Num documento técnico de montanhismo pode-se ler:

“Even the best clothing cannot guarantee you getting to the summit, but poor equipment will prevent even the best climber from reaching their goal.”

Em português:

Mesmo a melhor roupa não consegue garantir chegar ao topo, mas falta de equipamento impede até o melhor montanhista de atingir o seu objectivo.

 

 

A aclimatação é a adaptação fisiológica de um organismo a uma alteração das condições do seu meio. No caso da altitude, a aclimatação a curto prazo passa por uma série de alterações no funcionamento do organismo de modo a fazer face à diminuição da pressão atmosférica. No corpo humano o baço produz mais glóbulos vermelhos para aumentar a capacidade de transportar oxigénio. O ritmo cardíaco de repouso aumenta, tal como o ritmo respiratório. Este aumento provoca uma diminuição da concentração de CO2 no sangue, que por sua vez altera a sua acidez, que vai alterar o funcionamento de certas reacções químicas e algumas enzimas. Enfim… é uma catadupa de consequências.

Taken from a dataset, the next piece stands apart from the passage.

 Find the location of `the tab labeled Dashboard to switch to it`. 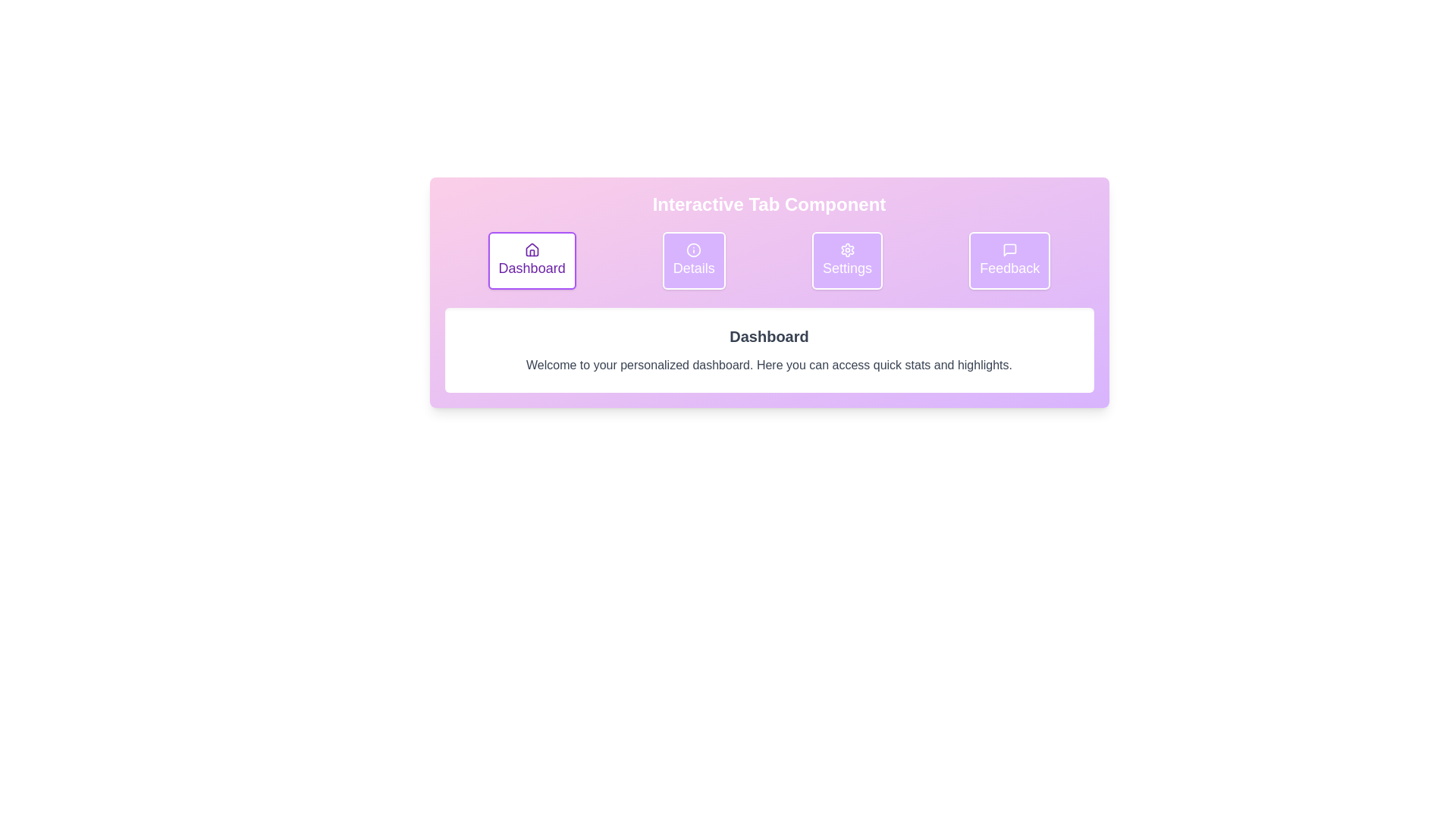

the tab labeled Dashboard to switch to it is located at coordinates (532, 259).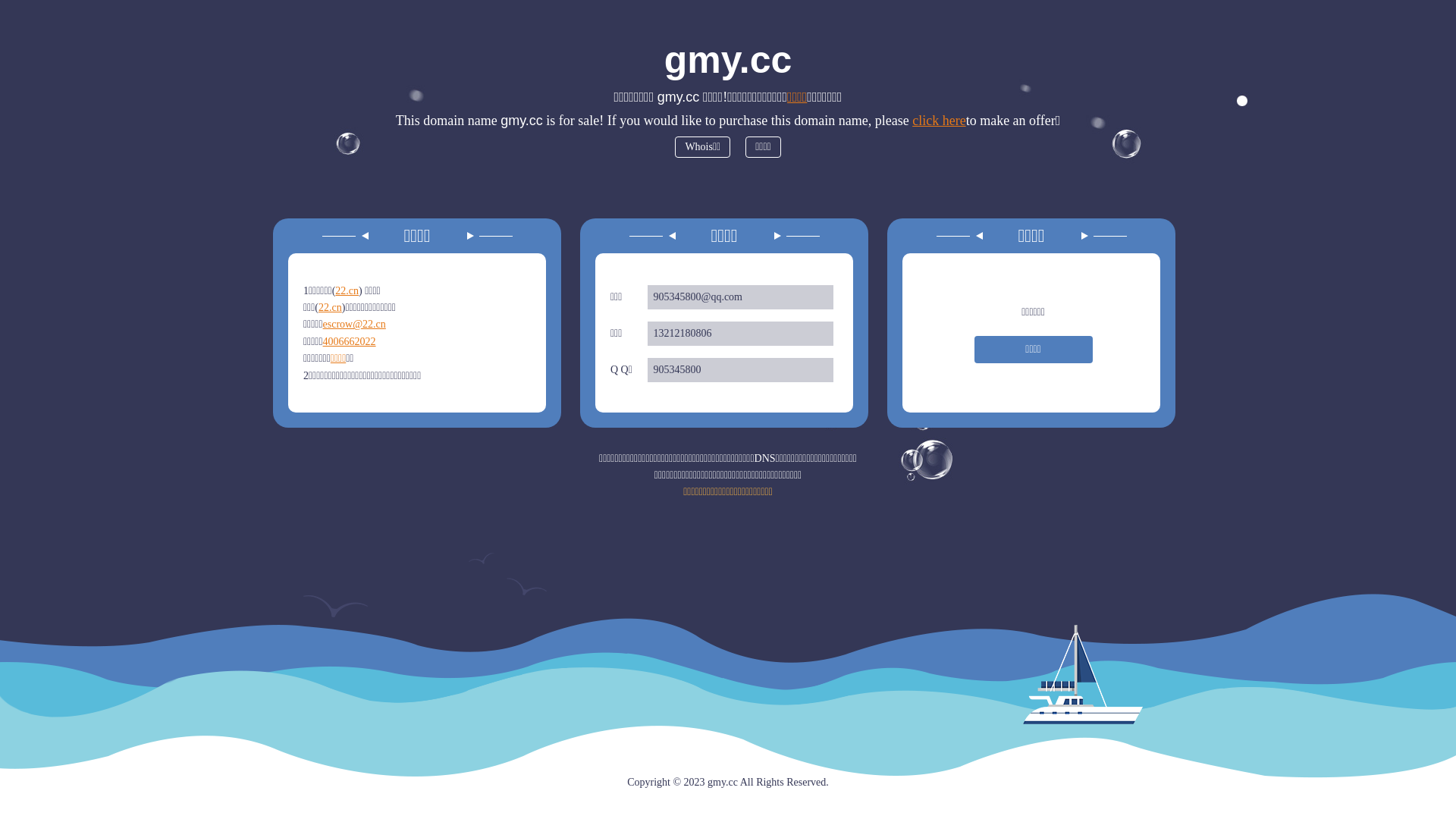  I want to click on '22.cn', so click(346, 290).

As primeiras reacções do corpo humano à altitude acontecem a partir de ca. 1800 metros de altitude. O nosso organismo consegue-se adaptar de forma gradual a altitudes até ca. 5500 metros. Acima dessa altitude o corpo humano não consegue sobreviver de forma permanente, sendo forçado a regressar a essa altitude para recuperar.

O ar em altitude é normalmente sempre seco (ou seja contém pouco vapor de água dissolvido) tanto devido a causas climatológicas, como a redução térmica com a altitude obriga a uma redução da humidade. O aumento do ritmo respiratório aliado ao facto de o ar ser seco faz aumentar muito a perda de líquido pela respiração. Em circunstâncias de esforço físico elevado pela subida da montanha, essa perda de água é significativa e antes deste conhecimento, era uma das principais causas de desestabilização do organismo humano em altitude. A ingestão de água em abundância é uma das formas mais fáceis de mitigar os problemas da altitude e de minimizar os seus sintomas.

 

A nossa aclimatação será feita com a passagem do roteiro pelo planalto do interior de Marrocos nos quatro dias anteriores à subida ao topo do Monte Toubkal, com pernoitamentos a altitudes sempre superiores a 1800 metros. Será também fornecida água abundante a todos.

 

Há a tradição de usar burros ou mulas para carregar fardos ou bagagens. Nas aldeias próximas do Monte Toubkal há muita oferta de carregadores de mulas, tal como também há lojas especializadas em aluguer de material de montanhismo. Esta região, antes da exploração turística, vivia da pastorícia, da agricultura de subsistência e exportava nozes e avelãs. Se queremos fazer ver à população local que o turismo pode ser uma fonte de rendimento importante a atitude do turismo não-participativo e estanque deve ser evitada. Deste modo vamos utilizar os serviços dos carregadores de mulas e o aluguer de material de montanhismo. O uso de guias é obrigatório, felizmente.